Air by Cecil Taylor, Buell Neidlinger, Sunny Murray, Archie Shepp, and Denis Charles.
Recorded in 1960, this album is additional material from the sessions for, “The World of Cecil Taylor”. The first two tracks, a trio with Taylor, Neidlinger, and Murray, are finger tapping, steering wheel pounding, goodness. A 23 year old Archie Shepp joins on track 3, and at first seems a bit lost, deploying idiomatic Jazz and Blues expressions. As he settles in, and begins to find his place in the maelstrom, things get interesting. By Take 24 of “Air” he’s really getting it.
Amorphae by Ben Monder, Pete Rende, Andrew Cyrille, and Paul Motian.
This album of solos, duets, and trios from Mr Monder &Co has been on my “to listen” list for quite a while. On this release, Monder operates in roughly the same reverb and chorus drenched wide screen universe as players like Bill Frisell and David Torn. Not quite as “folksy” as Frisell and using more “classical music” inspired melody and harmony than Torn, Monder seldom “shreds”. Instead building his solos to curtains of shimmering abstract sound.
ECM has always been eclectic in it’s releases. This atmospheric mashup of Jazz, Classical, and UK Folk music isn’t exactly the exception, as the rule. June Tabor is a great folk vocalist and her partners in Quercus are Huw Warren and Iain Ballamy, Piano and Saxophone, respectively. If I had any complaints, it might be that Nightfall is just a tad too pleasant.
Most people trace the modern Soprano Sax tone, flute-like, mellow, and largely without vibrato, to the playing of Lucky Thompson. Eschewing the harsh tone and wide vibrato of early players like Bechet, Thompson set the stage for immensely commercially popular players like Grover Washington Jr and the much maligned Kenny Gorelick. Also, as far as I know, just about the only Bebop Soprano player.
A pretty strictly Bebop affair, great work here from the whole group. I think, especially, the expressive cymbal work from Connie Kay stands out.
Another perspective from EXEYE on the intersection between rock-ish concepts/players and improvisation. With the influence of Vandermark and Nilssen-Love, this skews more towards Free/Energy playing than EXEYE’s dark metal infused scree. Lean Left is definitely skronkier, but the woodwind players in both ensembles face similar problems of being heard over loud guitars and drums. Though, on this release, the guitars manage to restrain themselves and play quietly on a couple tunes. Invigorating way to start the morning.
Solo (-ish, some overdubbing,) pieces for Soprano and Tenor Sax. Not a lot of conventional Sax playing here. In fact, on some of the “Numbers”, Butcher seems to avoid producing “normal” sounds from his Sax entirely. What I like, though, is that there is a light heartedness and humor about it, you often don’t get in improvised music . If anything, it reminds me of the surreal music from the British tv show “Clangers”.
The defining feature of this release by Æthenor is the drumming of Mr Noble.

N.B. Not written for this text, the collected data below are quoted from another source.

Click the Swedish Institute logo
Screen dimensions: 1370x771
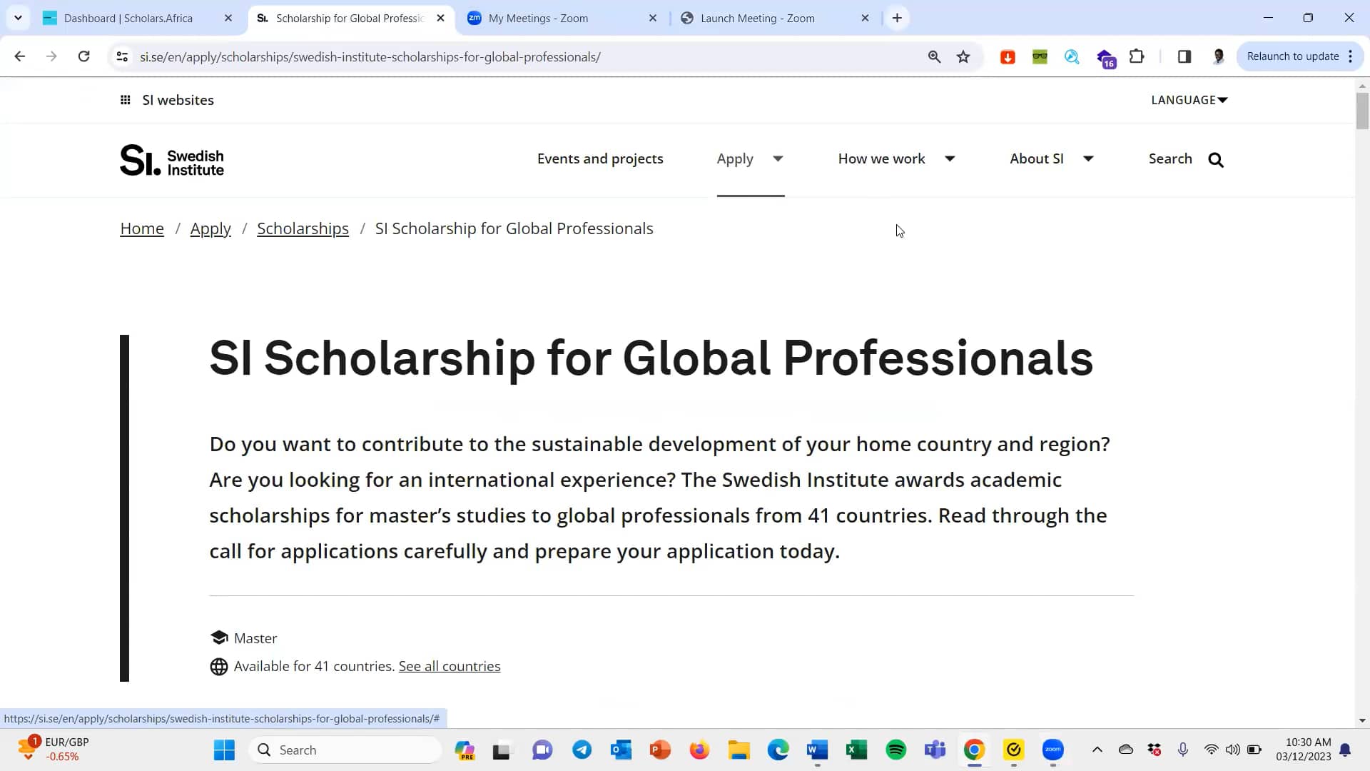point(171,160)
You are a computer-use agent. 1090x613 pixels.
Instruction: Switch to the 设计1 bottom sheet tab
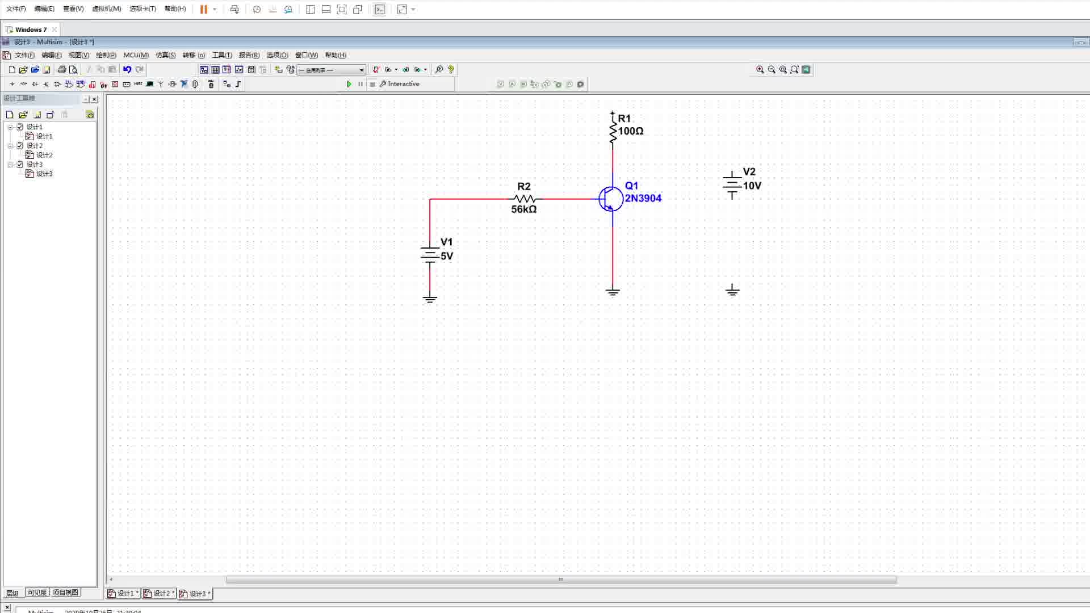pos(123,593)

Guitars, vocals, and keyboards shimmer in and out of phase, Calder-esque, while Mr Noble’s propulsive drumming rumbles on underneath. Enjoyable.
This record starts with a few moments of natural sounds. Birdcalls, muffled conversation, sound of the breeze, remote traffic, livestock. Slowly the musicians come in, imitating the background sounds and playing as elements in the larger soundscape. I love this idea. That music is part of nature and the environment, not separate from it. Or maybe, nature IS art.